Long-Awaited Puerto Antioquia Construction Begins, Start-up Seen in 2025
Colombia President Ivan Duque and Antioquia Governor Anibal Gaviria jointly announced today (April 23) at a dedication ceremony that the long-awaited “Puerto Antioquia” ocean-freight port linking Medellin and other major Colombia cities to the Atlantic is now starting construction and due for start-up in 2025.
“Puerto Antioquia is an historic megaproject that will allow us to promote the construction of the social fabric and strengthen the ocean freight, agro-industrial and tourist vocations of the lands of Urabá,” Gov. Gaviria stated.
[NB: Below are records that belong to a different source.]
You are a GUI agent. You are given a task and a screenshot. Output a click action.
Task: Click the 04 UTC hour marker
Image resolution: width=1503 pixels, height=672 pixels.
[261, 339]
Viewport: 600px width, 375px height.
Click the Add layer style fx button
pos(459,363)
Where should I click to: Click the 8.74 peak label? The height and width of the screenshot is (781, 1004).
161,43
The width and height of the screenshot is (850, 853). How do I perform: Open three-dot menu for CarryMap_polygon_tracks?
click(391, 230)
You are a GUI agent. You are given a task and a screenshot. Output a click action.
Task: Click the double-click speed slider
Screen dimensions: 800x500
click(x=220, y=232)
The new port near Turbo, Antioquia — carrying an estimated capex of US$627 million — will be linked to the under-construction “Mar 1” and :Mar 2” highways westward from Medellin as well as major existing highway connections to Colombia’s coffee region and other cities including the capital, Bogota.
The port initially expects to handle 4.5 million tons of freight per year, including 3 million tons of agricultural products and 1.5 million tons of general freight, according to the developers.
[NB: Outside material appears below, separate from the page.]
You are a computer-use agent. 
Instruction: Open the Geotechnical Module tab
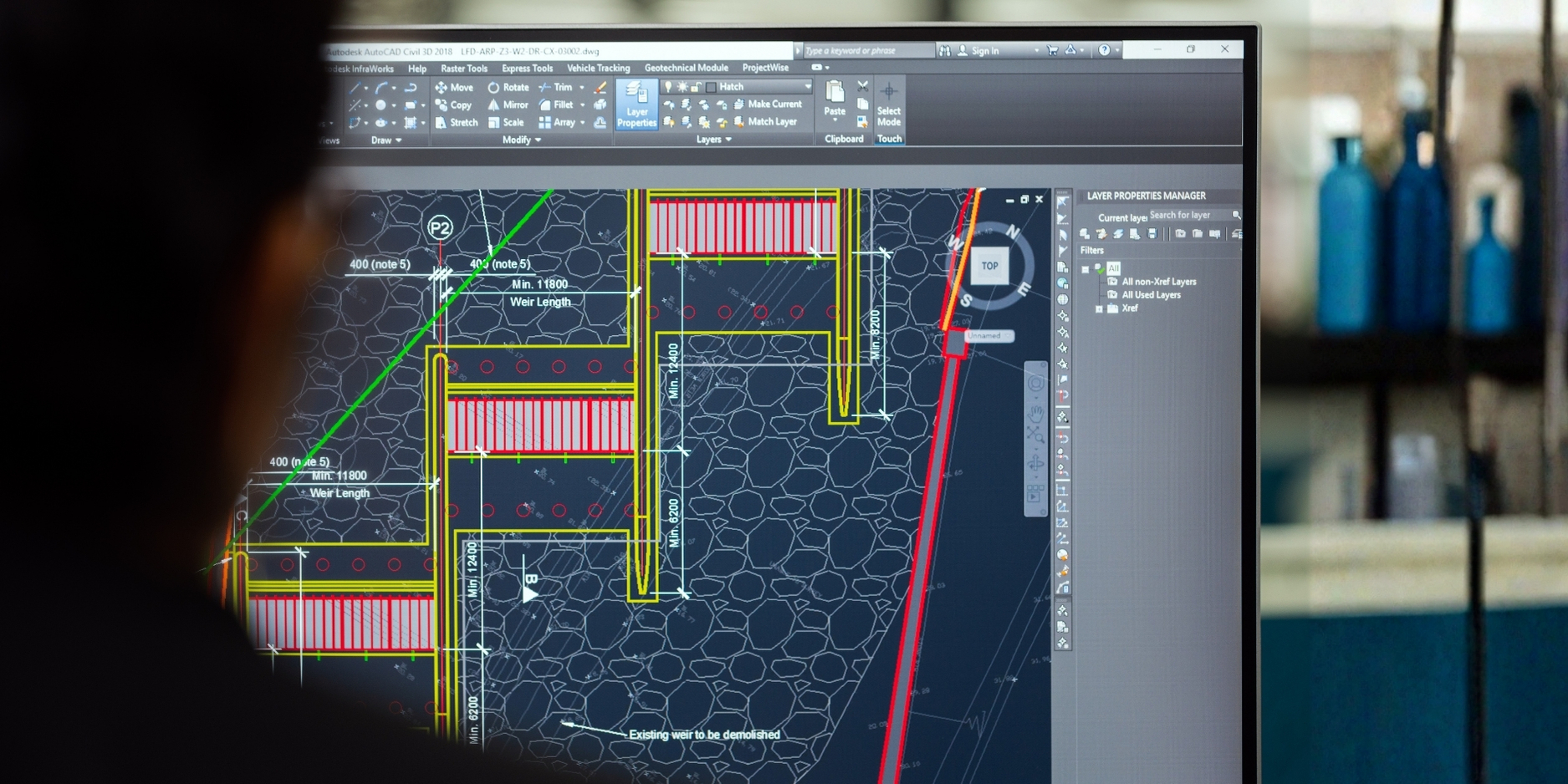point(686,68)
Principal investors include global shipping giant CMA Terminals (22% share); Pio S.A.S. (11.1%); Eiffage Infrastructures S.A.S (22%); Termotécnica Coindustrial (5.17%); banana exporter Uniban (15.51%); Agrícola Santamaría (5.69%); Banafrut (4.14%); CI Tropical (6.21%); and Unión Para la Infraestructura (8.21%),
Project financing packages are coming from the privately held Financiera de Desarrollo Nacional (FDN) group, including a US$103.7 million package involving JP Morgan with loan guarantee from the Multilateral Investment Guarantee Agency (MIGA).
Another part of the new funding comes from the Inter-American Development Bank Group with US$200 million, plus US$30 million from Colombia’s Bancoldex import-export promotion agency and US$60 million from the Davivienda bank group here, according to FDN.
Aside from debt finance (59.6% of the total capex), the remaining 40.4% of capex (equivalent to US$280 million) is to be provided by the project partners.
The port is designed to handle ships of up to 366 meters in length, handling bulk products including coffee, grains, plantains and bananas, as well as general and containerized freight including automobiles.
Port developers estimate that the project will attract another US$720 million in nearby private investments from some 11,000 companies involved in freight logistics, customs, warehousing, trucking, maritime services, hotels, restaurants and many others.